A CA repeat polymorphism of the IFN-gamma gene is associated with susceptibility to type 1 diabetes.

Recent studies have shown that loci outside the HLA region are involved in determining susceptibility to type 1 diabetes. Polymorphisms in the coding and noncoding regions of the genes encoding cytokines may be involved in modulating the immune response to self and nonself antigens. There is increasing evidence that an imbalance and disruption of the Thl and Th2 T cell subsets play a key role in the development of experimental and clinical type 1 diabetes. The aim of this study was to investigate the frequency of a CA dinucleotide repeat polymorphism in the interferon-gamma (IFN-gamma) gene (IFNG) and a C(-590)T polymorphism of the interleukin-4 (IL-4) gene in 236 Caucasoid patients with type 1 diabetes.
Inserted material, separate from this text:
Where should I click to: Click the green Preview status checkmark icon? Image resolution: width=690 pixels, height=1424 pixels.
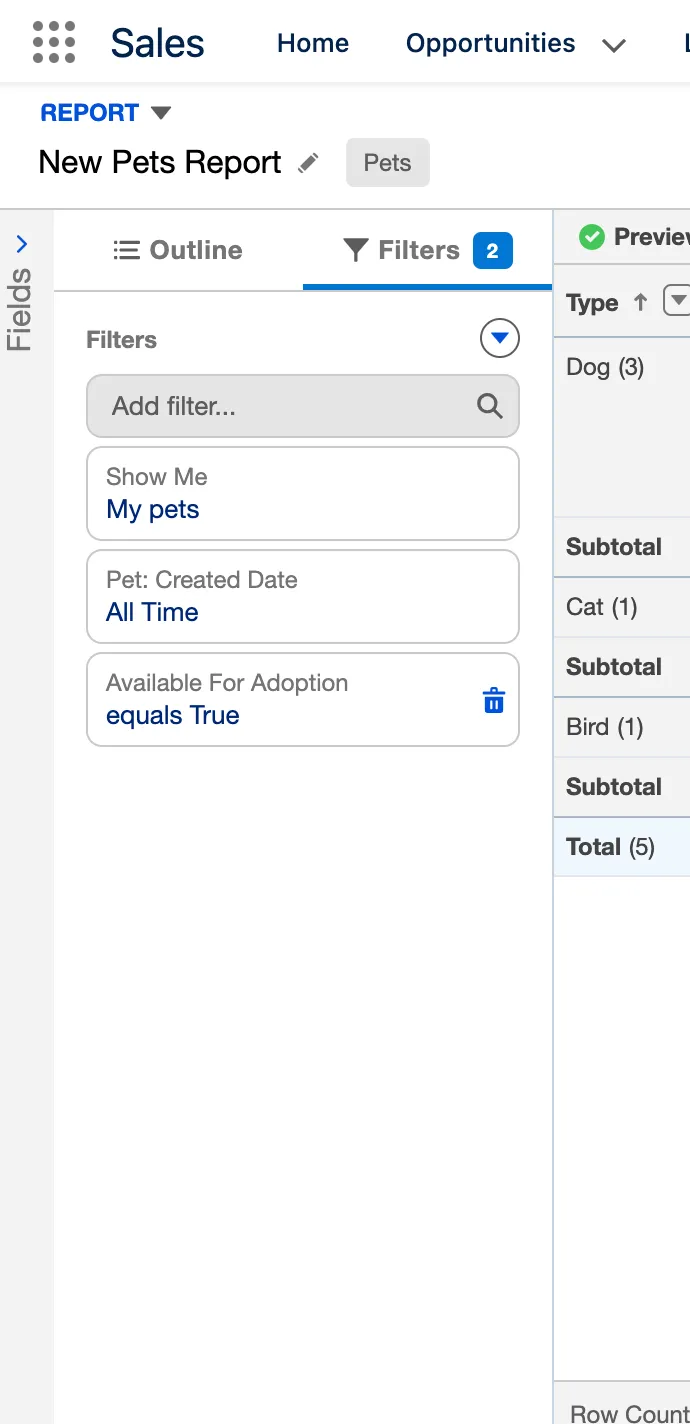(x=592, y=237)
There was a highly significant increase in the 3/3 IFNG genotype in the patients compared with normal healthy controls (34.3% vs. 13.5%, p<0.0001) as well as a significant increase in allele 3 of the IFNG locus in the patients compared with controls (51.9% vs. 31.7%, p<0.00001). In contrast, no significant differences were found in the frequency of the C(-590)T IL-4 polymorphism between patients and controls. These results suggest that polymorphisms of the IFNG gene may modify the function of this proinflammatory mediator and the response to pancreatic islet beta cells.